“ももクロ妹分”12歳アイドル後遺症の恐れも…過激化する番組制作

2015年02月06日 07時30分

ヘリウム事故にイスラム国関連と、自局のニュースが続出したテレビ朝日

“ももクロ妹分”に重大アクシデント――。テレビ朝日の発表で4日に発覚した10代少女のアイドルグループ「3B junior」のメンバー(12)の事故が衝撃を広げた。このメンバーは1月28日、BS朝日のバラエティー番組の収録中に倒れて意識を失い、病院に搬送されていた。「3B junior」は人気グループ「ももいろクローバーZ」の妹分的存在。テレビ朝日は謝罪したが、危ぶまれるのはメンバーの体調だ。

「大丈夫かな」「一刻も早い回復を祈ってます」「テレ朝はどう責任をとるのか」――。

 事故の公表から一夜明けた5日朝も、ネット上では意識を失ったメンバーを気遣うコメントなどがツイッターに次々と投稿された。

 武田徹常務らが出席した4日のテレ朝緊急会見によると、事故が起きたのはBS朝日のバラエティー番組「3B juniorの星くず商事」(土曜深夜3時)の収録時。5人1組で、声を変える効果のある市販のパーティーグッズのヘリウムガスを使ったゲームをしていた最中の出来事だった。

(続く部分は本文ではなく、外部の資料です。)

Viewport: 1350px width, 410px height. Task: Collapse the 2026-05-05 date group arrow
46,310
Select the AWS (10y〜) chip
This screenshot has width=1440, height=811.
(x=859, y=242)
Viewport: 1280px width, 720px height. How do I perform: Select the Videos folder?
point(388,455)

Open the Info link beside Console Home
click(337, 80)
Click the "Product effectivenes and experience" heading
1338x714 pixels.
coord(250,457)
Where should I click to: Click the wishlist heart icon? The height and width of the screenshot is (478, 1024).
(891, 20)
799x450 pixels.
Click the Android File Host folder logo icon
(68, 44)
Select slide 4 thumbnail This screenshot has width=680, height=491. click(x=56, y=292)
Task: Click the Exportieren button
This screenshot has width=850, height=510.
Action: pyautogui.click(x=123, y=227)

 メンバーを診断した医師によると、ヘリウムガスを一気に吸い込んだことで、脳の血管に空気が入り、血流が妨げられている状態になり「脳空気塞栓(そくせん)症」と診断された。現在も治療中だが、意識が十分に戻ってはいないという。

 27人のメンバーがいる3B juniorは、公式サイトによると、ダンス・ボーカルレッスンを通してユニットデビューを目指すプロジェクトを展開。“ももいろクローバーZの妹分”として注目され、前出の「星くず商事」は初の冠番組だった。1月末にスタートしたばかりだが、7日の放送は休止となった。

 救急搬送から1週間後の公表になったことについては、テレ朝は「はっきりした原因の特定に至っていなかったことや、当初は早い回復が見込まれ、容体の推移を見守っていたことなどから、公表を控えていた。3日になって専門医の診断結果が出たこと、新たな治療によって回復の兆しも見られることなどから、ご家族の了解を得て公表した」と説明。「大人用と注意書きに記載されていたが、番組スタッフが注意事項を見落とすなど、安全管理に問題があった可能性があり、深く反省している」と謝罪した。

 事故を受けて警視庁がすでに動いている。

「子供には危険なヘリウムガスを12歳に吸わせた演出方法を含め、管理責任を調べる方針。業務上過失傷害の疑いもある」(捜査関係者)


 医学サイトによると、空気塞栓症は、動脈中に生じた気泡によって各器官への血液供給が妨げられる状態を言う。今回のアクシデントはその症状が脳に及んだ。まだ体ができ上がっていない12歳、かつ重要な部位に生じた異常事態だけに後遺症も懸念される。芸能活動への支障も心配されるところだ。

 事故に対するツイッターコメントには「内容が過激化をたどる一途のバラエティー番組。反省が求められる」との批判も見られる。所属事務所は公式ホームページに「当社も大変心を痛めております。一刻も早いご回復を祈っております」とコメントを載せた。